◆ What needs to be done
Look through the data below and extract, unchanged, the lines from the one that contains "11 (132, 1269)" to the one that contains "[Open menu] (30, 28)", both included.

◆ Record excerpts
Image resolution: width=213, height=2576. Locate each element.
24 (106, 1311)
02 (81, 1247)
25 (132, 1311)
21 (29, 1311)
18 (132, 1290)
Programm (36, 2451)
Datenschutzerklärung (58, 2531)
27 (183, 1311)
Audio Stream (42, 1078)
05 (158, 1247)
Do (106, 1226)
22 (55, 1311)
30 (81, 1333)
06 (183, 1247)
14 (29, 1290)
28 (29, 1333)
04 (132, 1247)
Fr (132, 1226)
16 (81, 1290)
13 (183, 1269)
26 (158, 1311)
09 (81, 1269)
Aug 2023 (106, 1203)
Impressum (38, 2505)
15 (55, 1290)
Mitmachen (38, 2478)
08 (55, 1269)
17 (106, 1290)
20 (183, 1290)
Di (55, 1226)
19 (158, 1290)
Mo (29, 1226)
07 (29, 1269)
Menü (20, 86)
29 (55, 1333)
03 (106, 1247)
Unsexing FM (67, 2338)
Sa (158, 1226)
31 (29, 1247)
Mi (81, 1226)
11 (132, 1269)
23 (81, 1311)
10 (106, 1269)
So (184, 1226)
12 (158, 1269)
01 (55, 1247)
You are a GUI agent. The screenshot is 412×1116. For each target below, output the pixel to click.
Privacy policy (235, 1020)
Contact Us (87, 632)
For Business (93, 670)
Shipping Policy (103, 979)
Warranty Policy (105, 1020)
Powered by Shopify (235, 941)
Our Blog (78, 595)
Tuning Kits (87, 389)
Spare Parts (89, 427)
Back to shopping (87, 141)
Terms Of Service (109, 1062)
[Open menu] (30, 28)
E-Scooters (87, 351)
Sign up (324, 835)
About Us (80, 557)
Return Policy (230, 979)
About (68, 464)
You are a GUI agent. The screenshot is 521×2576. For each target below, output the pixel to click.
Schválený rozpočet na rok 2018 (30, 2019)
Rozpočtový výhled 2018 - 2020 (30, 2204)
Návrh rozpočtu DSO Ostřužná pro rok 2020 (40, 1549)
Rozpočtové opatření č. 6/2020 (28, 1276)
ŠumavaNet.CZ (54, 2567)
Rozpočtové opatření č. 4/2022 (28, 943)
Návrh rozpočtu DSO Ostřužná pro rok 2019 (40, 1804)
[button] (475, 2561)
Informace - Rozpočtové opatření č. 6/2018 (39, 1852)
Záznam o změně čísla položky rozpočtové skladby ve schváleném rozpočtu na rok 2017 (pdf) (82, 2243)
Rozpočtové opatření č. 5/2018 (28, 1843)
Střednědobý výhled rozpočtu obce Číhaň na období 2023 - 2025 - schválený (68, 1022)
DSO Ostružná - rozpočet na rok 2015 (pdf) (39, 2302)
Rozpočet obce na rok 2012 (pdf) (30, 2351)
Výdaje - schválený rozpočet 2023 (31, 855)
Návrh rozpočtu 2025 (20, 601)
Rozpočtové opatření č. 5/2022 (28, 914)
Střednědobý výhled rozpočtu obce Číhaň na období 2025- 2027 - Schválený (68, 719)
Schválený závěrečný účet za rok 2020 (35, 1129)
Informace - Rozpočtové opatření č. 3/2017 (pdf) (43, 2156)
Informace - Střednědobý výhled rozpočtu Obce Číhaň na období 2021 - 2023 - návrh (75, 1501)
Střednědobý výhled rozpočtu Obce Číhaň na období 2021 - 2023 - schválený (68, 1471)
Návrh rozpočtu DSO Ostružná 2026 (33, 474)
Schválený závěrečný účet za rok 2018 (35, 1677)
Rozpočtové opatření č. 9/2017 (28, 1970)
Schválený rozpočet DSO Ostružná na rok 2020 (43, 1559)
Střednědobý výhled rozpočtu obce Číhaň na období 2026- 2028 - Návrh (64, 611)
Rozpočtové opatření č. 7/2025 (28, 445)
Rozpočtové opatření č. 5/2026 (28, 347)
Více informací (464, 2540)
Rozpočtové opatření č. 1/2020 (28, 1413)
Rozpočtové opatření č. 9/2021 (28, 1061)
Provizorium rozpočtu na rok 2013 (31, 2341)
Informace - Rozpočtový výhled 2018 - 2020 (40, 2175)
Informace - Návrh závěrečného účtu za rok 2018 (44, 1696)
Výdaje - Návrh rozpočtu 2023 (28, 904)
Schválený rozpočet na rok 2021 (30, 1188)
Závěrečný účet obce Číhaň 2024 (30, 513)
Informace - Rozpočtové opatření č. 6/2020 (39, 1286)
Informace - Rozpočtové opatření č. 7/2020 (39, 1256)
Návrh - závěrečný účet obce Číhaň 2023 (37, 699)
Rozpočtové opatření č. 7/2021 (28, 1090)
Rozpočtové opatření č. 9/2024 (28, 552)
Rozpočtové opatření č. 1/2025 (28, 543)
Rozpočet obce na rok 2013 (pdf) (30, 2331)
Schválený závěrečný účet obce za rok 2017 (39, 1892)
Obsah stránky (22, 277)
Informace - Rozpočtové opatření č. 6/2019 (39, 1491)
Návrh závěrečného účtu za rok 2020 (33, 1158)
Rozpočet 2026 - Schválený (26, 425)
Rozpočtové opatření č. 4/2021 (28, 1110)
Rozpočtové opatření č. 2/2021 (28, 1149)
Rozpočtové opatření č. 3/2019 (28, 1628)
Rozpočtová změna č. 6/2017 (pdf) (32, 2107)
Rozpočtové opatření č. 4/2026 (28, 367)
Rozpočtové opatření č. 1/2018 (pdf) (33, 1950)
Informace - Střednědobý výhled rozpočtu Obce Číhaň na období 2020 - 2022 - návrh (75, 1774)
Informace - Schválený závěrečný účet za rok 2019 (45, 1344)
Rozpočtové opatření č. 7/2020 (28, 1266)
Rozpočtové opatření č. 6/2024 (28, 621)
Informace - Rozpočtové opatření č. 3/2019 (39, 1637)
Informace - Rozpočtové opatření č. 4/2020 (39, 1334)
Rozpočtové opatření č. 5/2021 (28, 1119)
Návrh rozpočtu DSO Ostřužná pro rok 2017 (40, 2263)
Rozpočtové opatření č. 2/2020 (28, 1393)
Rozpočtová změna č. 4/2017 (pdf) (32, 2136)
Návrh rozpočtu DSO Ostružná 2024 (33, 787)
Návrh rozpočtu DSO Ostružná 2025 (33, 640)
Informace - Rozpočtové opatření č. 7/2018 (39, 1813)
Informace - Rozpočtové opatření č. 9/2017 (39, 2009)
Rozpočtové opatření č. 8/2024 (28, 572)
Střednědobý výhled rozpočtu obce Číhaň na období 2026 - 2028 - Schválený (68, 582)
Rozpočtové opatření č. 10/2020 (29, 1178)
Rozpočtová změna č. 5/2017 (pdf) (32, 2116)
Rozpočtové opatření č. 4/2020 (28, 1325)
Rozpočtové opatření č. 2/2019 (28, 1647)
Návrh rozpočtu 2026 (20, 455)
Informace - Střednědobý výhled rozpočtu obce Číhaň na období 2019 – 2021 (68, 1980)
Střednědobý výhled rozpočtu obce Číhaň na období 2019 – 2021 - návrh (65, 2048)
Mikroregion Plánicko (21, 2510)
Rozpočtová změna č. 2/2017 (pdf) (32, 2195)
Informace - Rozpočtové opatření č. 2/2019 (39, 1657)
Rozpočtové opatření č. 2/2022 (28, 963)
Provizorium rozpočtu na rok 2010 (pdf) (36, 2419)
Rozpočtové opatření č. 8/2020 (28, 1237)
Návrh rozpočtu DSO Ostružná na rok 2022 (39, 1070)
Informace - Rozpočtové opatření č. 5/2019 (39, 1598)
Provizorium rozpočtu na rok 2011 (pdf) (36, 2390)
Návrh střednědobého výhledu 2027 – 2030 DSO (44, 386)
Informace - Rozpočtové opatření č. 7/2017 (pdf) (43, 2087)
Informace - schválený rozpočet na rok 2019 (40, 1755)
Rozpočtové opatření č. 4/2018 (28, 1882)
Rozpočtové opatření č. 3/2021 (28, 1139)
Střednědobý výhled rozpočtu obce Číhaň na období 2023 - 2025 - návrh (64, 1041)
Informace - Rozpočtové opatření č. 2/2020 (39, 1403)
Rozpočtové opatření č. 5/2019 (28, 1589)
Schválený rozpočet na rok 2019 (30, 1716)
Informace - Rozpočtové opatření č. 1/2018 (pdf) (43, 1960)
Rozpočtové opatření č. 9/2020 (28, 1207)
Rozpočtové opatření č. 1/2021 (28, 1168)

◆ Final answer
11 (132, 1269)
23 (81, 1311)
10 (106, 1269)
So (184, 1226)
12 (158, 1269)
01 (55, 1247)
You are a GUI agent. The screenshot is 412×1116. For each target below, output the pixel to click.
Privacy policy (235, 1020)
Contact Us (87, 632)
For Business (93, 670)
Shipping Policy (103, 979)
Warranty Policy (105, 1020)
Powered by Shopify (235, 941)
Our Blog (78, 595)
Tuning Kits (87, 389)
Spare Parts (89, 427)
Back to shopping (87, 141)
Terms Of Service (109, 1062)
[Open menu] (30, 28)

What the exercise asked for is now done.